Opdracht 1:
Beantwoord deze vragen met behulp van de leestekst:
(a) Wat komt in de volgorde uit de leestekst op de tweede plaats?
(b) Waar wisten de hoorders volgens de leestekst wel van?
(c) Bij de bekering van wie was er volgens de leestekst oplegging van handen in Handelingen 8?
Opdracht 2:
Neem een stuk van de leestekst woord voor woord over. Begin bij "3. en dan gedoopt" en ga door tot en met "doen (Ef 1:13).".

Leestekst:
--------------------
Acts 10:48

Gevolgen van de toespraak

Nog tijdens de toespraak valt plotseling de Heilige Geest op allen die het Woord van de behoudenis horen. De gave van de Heilige Geest, het zegel van de christelijke zegen onder de Joden en de vrucht van het verlossingswerk dat de Heer Jezus heeft volbracht, wordt evengoed aan de volken gegeven als aan de Joden. De volgorde die we hier vinden, is:

1. het horen en geloven van het Woord,

2. daarna het ontvangen van de Heilige Geest

3. en dan gedoopt worden (Hd 10:48).

De Geest wordt hier gegeven na het getuigenis van de opstanding van de Heer Jezus, waarvan zij blijkbaar niet hadden gehoord. Ze wisten wel van Zijn leven en sterven. Zonder eerst gedoopt te zijn – zoals bij de bekering van de Joden in Handelingen 2 – en zonder oplegging van handen – zoals bij de bekering van de Samaritanen in Handelingen 8 –, komt de Heilige Geest op hen die het Woord horen. Hier zien we hoe heidenen door het evangelie worden toegevoegd aan de gemeente van God. Dit is nog steeds Gods wijze van doen (Ef 1:13).
--------------------
Brongegevens:
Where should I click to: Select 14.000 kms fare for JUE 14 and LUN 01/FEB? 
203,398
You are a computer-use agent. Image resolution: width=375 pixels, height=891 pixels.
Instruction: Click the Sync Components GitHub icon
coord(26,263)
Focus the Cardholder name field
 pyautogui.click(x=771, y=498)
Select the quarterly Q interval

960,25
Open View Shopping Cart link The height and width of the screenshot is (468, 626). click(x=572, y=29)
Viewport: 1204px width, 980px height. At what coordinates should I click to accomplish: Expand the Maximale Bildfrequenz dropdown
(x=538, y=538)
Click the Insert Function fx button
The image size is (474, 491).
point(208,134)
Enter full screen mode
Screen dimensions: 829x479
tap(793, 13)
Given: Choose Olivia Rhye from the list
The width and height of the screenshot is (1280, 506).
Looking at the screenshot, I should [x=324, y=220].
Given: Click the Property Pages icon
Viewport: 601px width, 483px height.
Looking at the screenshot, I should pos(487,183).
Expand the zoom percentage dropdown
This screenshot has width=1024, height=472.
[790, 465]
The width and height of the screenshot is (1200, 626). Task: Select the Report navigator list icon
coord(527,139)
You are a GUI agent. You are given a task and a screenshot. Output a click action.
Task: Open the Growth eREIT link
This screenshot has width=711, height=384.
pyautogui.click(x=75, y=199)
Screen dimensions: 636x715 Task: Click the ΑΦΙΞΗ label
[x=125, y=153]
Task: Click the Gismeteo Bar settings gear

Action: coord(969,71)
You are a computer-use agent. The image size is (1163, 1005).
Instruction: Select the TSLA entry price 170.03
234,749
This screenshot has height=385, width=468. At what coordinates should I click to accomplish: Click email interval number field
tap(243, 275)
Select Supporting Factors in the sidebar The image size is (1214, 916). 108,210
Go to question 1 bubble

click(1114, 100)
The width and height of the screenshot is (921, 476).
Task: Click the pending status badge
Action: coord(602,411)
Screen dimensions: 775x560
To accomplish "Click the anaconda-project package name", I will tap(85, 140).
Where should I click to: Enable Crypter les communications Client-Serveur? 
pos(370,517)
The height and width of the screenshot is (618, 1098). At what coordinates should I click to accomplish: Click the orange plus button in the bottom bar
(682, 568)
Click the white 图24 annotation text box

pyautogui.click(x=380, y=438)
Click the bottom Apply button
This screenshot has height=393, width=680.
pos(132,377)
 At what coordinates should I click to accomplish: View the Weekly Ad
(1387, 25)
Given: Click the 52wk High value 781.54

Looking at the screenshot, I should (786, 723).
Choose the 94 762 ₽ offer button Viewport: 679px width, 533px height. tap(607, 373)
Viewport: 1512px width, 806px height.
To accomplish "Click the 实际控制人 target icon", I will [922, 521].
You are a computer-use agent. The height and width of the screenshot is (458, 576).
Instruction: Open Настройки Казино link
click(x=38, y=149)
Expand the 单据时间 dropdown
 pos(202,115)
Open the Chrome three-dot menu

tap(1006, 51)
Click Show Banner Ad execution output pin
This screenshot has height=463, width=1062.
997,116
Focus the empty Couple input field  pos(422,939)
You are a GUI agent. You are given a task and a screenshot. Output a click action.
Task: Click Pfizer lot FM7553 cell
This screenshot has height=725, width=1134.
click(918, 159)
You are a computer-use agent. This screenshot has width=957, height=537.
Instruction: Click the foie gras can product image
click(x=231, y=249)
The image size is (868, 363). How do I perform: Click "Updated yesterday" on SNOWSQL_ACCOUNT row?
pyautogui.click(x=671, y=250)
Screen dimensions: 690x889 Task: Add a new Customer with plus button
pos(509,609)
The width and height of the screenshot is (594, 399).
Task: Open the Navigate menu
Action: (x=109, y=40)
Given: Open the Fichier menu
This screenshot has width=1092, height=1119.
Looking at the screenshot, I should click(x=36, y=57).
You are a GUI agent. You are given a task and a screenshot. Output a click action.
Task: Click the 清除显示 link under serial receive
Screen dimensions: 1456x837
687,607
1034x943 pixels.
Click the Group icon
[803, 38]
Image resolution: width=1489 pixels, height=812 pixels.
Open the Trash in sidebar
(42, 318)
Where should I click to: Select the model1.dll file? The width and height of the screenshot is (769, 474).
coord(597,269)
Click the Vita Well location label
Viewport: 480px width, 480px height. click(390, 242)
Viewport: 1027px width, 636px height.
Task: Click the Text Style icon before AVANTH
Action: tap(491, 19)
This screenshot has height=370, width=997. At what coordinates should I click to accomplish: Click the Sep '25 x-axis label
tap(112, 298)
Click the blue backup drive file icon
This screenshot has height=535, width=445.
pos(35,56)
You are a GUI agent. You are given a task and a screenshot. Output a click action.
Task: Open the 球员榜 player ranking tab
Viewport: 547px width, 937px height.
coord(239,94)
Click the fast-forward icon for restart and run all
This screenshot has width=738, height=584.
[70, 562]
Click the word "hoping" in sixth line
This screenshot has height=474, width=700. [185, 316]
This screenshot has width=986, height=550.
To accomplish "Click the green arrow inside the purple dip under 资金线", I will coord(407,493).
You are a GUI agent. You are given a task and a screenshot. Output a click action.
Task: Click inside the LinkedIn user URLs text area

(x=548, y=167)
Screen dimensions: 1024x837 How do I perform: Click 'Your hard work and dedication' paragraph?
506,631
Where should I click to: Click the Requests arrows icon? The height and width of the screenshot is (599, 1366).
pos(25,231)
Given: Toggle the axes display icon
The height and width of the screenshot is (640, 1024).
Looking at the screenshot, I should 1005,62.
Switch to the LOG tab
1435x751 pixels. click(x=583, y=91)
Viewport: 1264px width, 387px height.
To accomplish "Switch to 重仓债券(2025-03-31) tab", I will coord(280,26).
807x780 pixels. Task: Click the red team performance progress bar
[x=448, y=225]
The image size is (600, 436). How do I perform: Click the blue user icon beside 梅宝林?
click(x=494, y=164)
--------------------
Jouw antwoord 1:
(a) Het ontvangen van de Heilige Geest.
(b) Van Zijn leven en sterven.
(c) Van de Samaritanen.

Jouw antwoord 2:
3. en dan gedoopt worden (Hd 10:48).

De Geest wordt hier gegeven na het getuigenis van de opstanding van de Heer Jezus, waarvan zij blijkbaar niet hadden gehoord. Ze wisten wel van Zijn leven en sterven. Zonder eerst gedoopt te zijn – zoals bij de bekering van de Joden in Handelingen 2 – en zonder oplegging van handen – zoals bij de bekering van de Samaritanen in Handelingen 8 –, komt de Heilige Geest op hen die het Woord horen. Hier zien we hoe heidenen door het evangelie worden toegevoegd aan de gemeente van God. Dit is nog steeds Gods wijze van doen (Ef 1:13).